- **Exercise description**
Without any pictures, print the lines below from the one that has "AFC-1248 (50, 1293)" through the one that has "Lifeguard Chair (59, 1880)", exactly and nothing else.

Stored items from a collection:
■ ■ ■ ■ ■ ■ ■

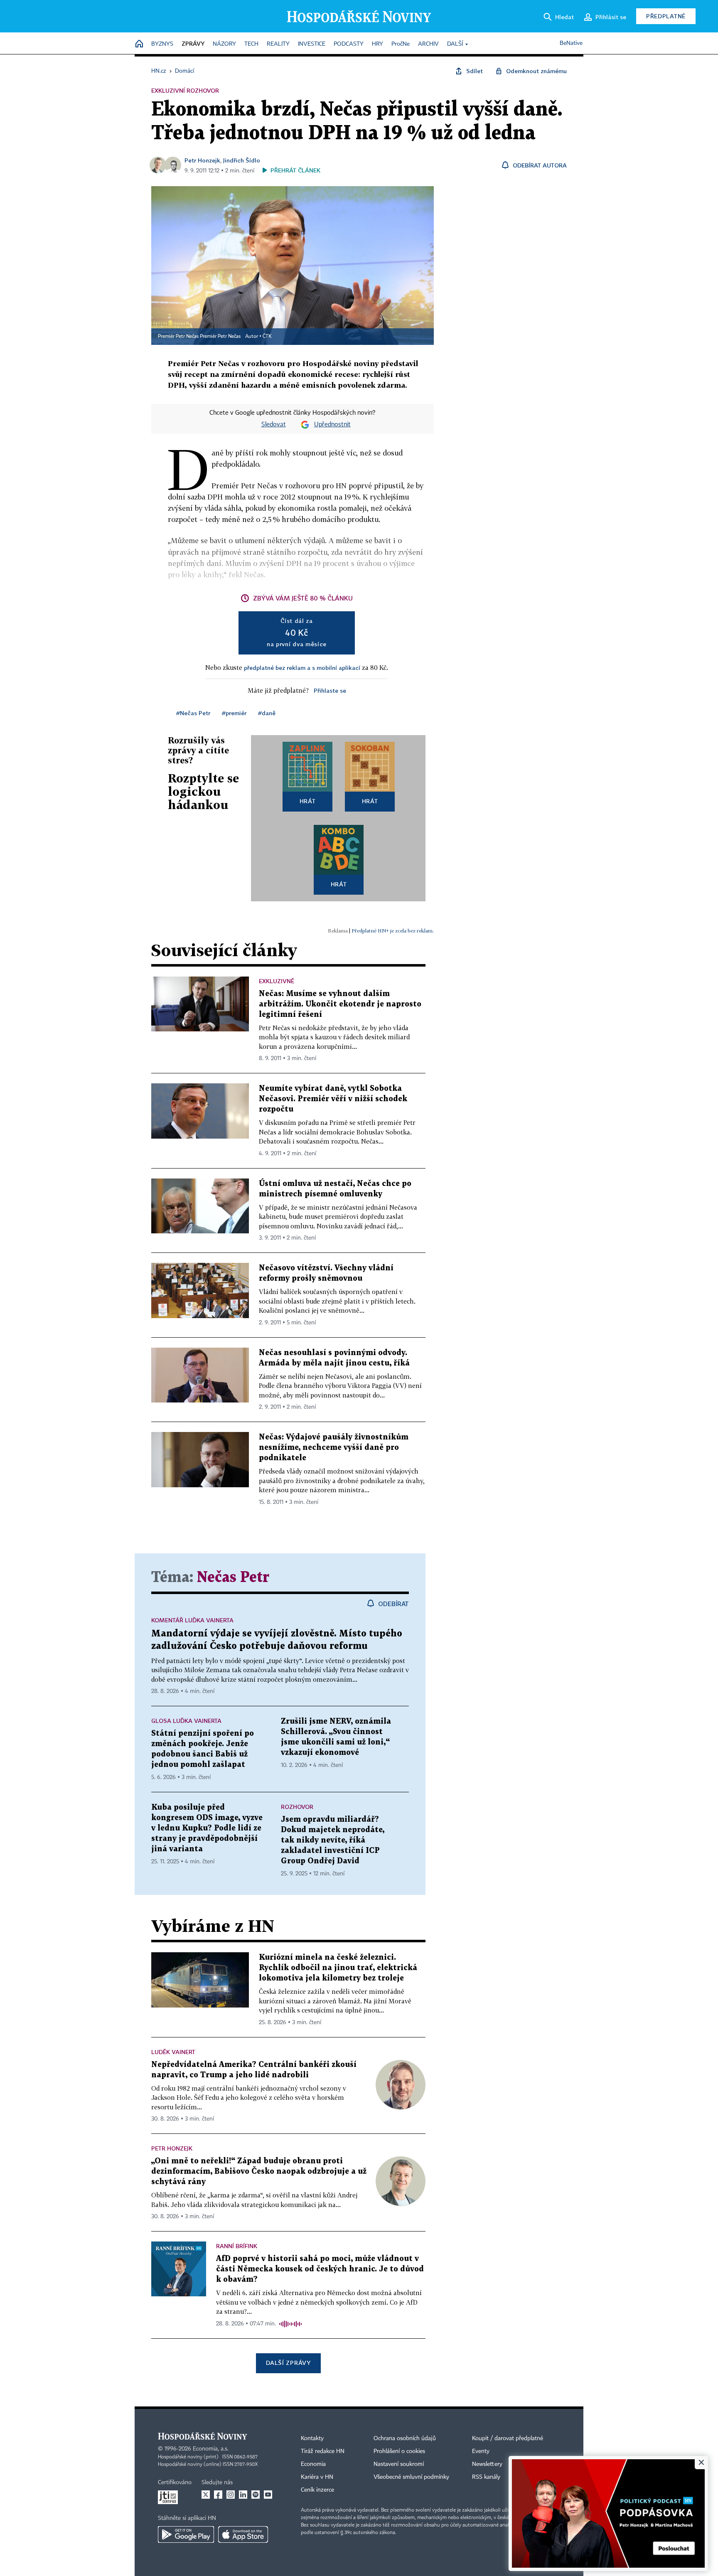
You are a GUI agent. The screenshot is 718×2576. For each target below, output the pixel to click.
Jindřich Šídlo (241, 160)
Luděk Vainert (173, 2051)
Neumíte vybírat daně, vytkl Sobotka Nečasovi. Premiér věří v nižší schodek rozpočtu (333, 1099)
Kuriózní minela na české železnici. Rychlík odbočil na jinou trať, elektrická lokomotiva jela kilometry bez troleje (338, 1968)
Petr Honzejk (202, 160)
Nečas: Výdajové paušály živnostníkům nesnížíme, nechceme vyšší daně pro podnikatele (333, 1447)
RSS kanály (486, 2477)
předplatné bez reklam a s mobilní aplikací (302, 667)
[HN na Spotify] (255, 2494)
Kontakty (312, 2438)
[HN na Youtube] (268, 2494)
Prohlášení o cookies (399, 2451)
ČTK (267, 336)
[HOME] (139, 44)
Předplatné (666, 16)
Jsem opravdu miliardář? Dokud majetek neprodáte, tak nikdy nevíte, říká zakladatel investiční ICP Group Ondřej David (332, 1840)
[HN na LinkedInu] (243, 2494)
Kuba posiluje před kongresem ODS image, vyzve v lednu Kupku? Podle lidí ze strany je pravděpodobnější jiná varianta (207, 1828)
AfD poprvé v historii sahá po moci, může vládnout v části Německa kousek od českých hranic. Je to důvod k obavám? (320, 2269)
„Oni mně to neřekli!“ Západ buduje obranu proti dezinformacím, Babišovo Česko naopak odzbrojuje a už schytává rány (258, 2171)
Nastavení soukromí (399, 2464)
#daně (266, 712)
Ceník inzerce (317, 2490)
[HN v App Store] (243, 2534)
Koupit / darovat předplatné (507, 2438)
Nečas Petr (233, 1577)
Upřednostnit (332, 425)
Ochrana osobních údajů (405, 2438)
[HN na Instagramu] (230, 2494)
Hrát (308, 801)
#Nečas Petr (193, 712)
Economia (313, 2464)
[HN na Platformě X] (206, 2494)
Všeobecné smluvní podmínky (411, 2477)
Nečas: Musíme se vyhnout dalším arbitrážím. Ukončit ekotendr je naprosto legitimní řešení (340, 1004)
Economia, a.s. (211, 2449)
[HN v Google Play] (186, 2534)
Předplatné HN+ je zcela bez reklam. (393, 931)
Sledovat (273, 425)
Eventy (480, 2451)
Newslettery (487, 2464)
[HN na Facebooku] (218, 2494)
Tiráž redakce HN (322, 2451)
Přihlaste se (330, 690)
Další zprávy (288, 2362)
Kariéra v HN (317, 2477)
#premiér (234, 712)
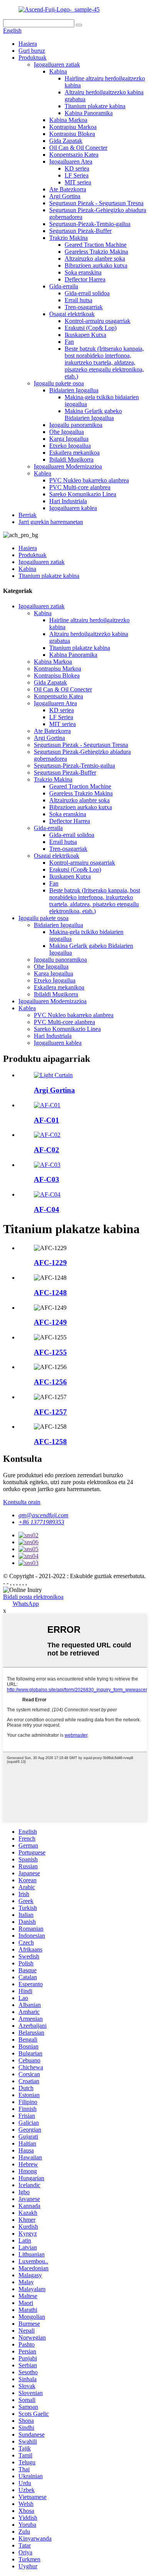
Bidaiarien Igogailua (73, 390)
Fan (69, 341)
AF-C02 (46, 1150)
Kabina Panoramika (89, 113)
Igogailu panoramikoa (75, 425)
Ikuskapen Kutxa (85, 334)
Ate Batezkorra (67, 189)
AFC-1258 (50, 1442)
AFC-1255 (50, 1352)
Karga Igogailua (68, 438)
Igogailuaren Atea (70, 161)
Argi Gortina (64, 196)
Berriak (27, 515)
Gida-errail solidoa (87, 293)
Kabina (58, 71)
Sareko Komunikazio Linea (82, 494)
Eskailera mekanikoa (74, 452)
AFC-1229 (50, 1263)
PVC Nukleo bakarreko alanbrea (89, 480)
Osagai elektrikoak (72, 314)
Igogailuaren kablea (73, 508)
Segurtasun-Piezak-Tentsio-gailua (89, 224)
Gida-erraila (63, 286)
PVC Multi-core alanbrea (79, 487)
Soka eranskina (83, 272)
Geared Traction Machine (96, 244)
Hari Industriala (68, 501)
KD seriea (77, 168)
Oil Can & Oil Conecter (78, 147)
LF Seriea (76, 175)
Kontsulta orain (21, 1502)
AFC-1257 (50, 1412)
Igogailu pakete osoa (59, 383)
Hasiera (27, 43)
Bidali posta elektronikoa (33, 1596)
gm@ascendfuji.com (43, 1515)
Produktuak (32, 57)
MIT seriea (78, 182)
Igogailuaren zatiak (57, 64)
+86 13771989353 (41, 1522)
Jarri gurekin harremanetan (50, 522)
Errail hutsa (78, 300)
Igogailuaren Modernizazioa (68, 466)
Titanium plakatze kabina (95, 106)
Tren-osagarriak (84, 307)
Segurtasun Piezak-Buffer (80, 231)
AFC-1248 (50, 1293)
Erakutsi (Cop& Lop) (91, 328)
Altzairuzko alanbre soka (95, 258)
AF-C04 (46, 1209)
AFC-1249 (50, 1322)
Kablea (42, 473)
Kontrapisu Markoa (73, 127)
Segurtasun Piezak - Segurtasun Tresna (96, 203)
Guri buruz (31, 50)
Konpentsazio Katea (73, 154)
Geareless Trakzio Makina (96, 251)
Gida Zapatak (65, 140)
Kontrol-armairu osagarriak (97, 321)
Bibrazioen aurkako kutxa (96, 265)
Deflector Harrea (85, 279)
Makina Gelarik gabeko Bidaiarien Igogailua (93, 414)
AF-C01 (46, 1120)
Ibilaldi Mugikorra (71, 459)
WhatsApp (26, 1603)
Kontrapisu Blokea (72, 134)
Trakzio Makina (68, 237)
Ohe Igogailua (66, 431)
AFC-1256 (50, 1382)
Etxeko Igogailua (70, 445)
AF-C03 (46, 1179)
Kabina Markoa (68, 120)
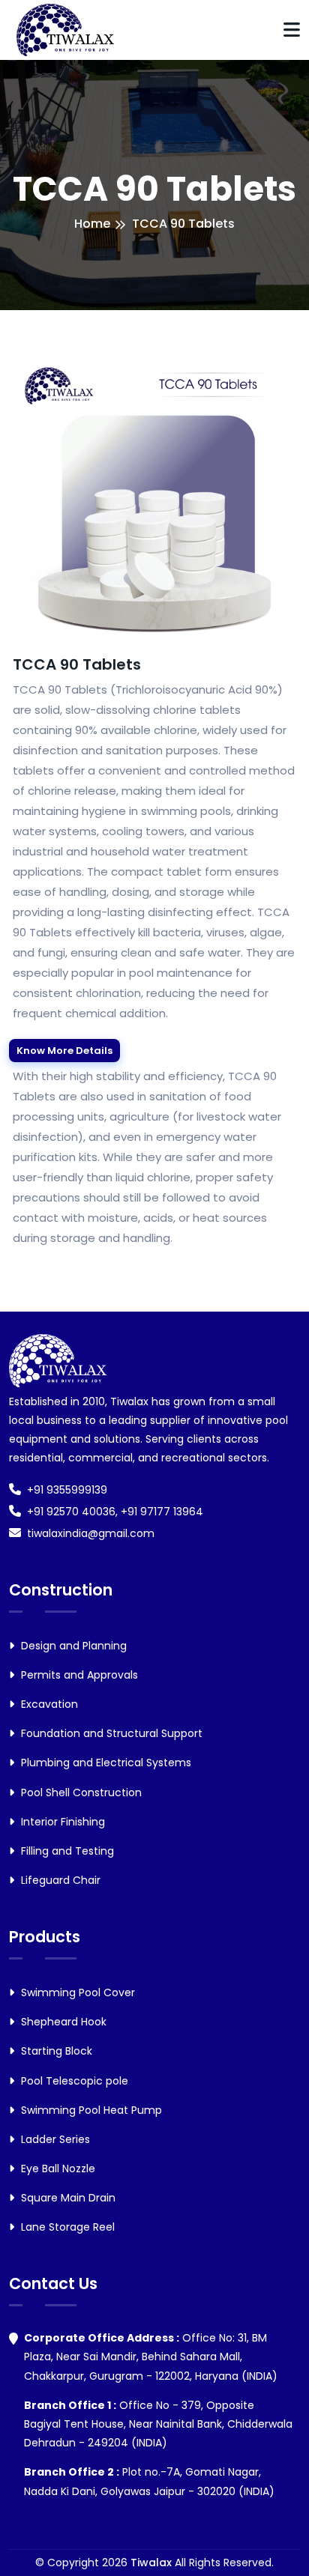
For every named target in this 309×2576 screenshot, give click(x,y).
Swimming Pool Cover (76, 1992)
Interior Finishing (61, 1821)
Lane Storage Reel (66, 2226)
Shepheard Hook (62, 2021)
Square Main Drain (67, 2197)
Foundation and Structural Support (110, 1733)
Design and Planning (72, 1645)
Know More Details (64, 1050)
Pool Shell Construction (80, 1792)
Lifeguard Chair (59, 1880)
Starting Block (55, 2050)
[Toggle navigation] (292, 30)
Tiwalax (151, 2562)
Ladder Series (54, 2139)
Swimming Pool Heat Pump (90, 2110)
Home (92, 223)
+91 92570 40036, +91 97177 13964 (115, 1511)
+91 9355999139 (67, 1489)
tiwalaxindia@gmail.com (90, 1533)
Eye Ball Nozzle (56, 2168)
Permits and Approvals (78, 1674)
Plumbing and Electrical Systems (104, 1762)
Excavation (48, 1704)
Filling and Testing (66, 1850)
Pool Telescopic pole (73, 2080)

■ ■ ■ ■ ■ ■ ■

- **Result of the task**
AFC-1248 (50, 1293)
Erakutsi (Cop& Lop) (91, 328)
Altzairuzko alanbre soka (95, 258)
AF-C04 (46, 1209)
AFC-1249 (50, 1322)
Kablea (42, 473)
Kontrapisu Markoa (73, 127)
Segurtasun Piezak - Segurtasun Tresna (96, 203)
Guri buruz (31, 50)
Konpentsazio Katea (73, 154)
Geareless Trakzio Makina (96, 251)
Gida Zapatak (65, 140)
Kontrol-armairu osagarriak (97, 321)
Bibrazioen aurkako kutxa (96, 265)
Deflector Harrea (85, 279)
Makina Gelarik gabeko Bidaiarien Igogailua (93, 414)
AF-C01 (46, 1120)
Ibilaldi Mugikorra (71, 459)
WhatsApp (26, 1603)
Kontrapisu Blokea (72, 134)
Trakzio Makina (68, 237)
Ohe Igogailua (66, 431)
AFC-1256 (50, 1382)
Etxeko Igogailua (70, 445)
AF-C03 (46, 1179)
Kabina Markoa (68, 120)
For every named target in this 309×2576 screenshot, give click(x,y).
Swimming Pool Cover (76, 1992)
Interior Finishing (61, 1821)
Lane Storage Reel (66, 2226)
Shepheard Hook (62, 2021)
Square Main Drain (67, 2197)
Foundation and Structural Support (110, 1733)
Design and Planning (72, 1645)
Know More Details (64, 1050)
Pool Shell Construction (80, 1792)
Lifeguard Chair (59, 1880)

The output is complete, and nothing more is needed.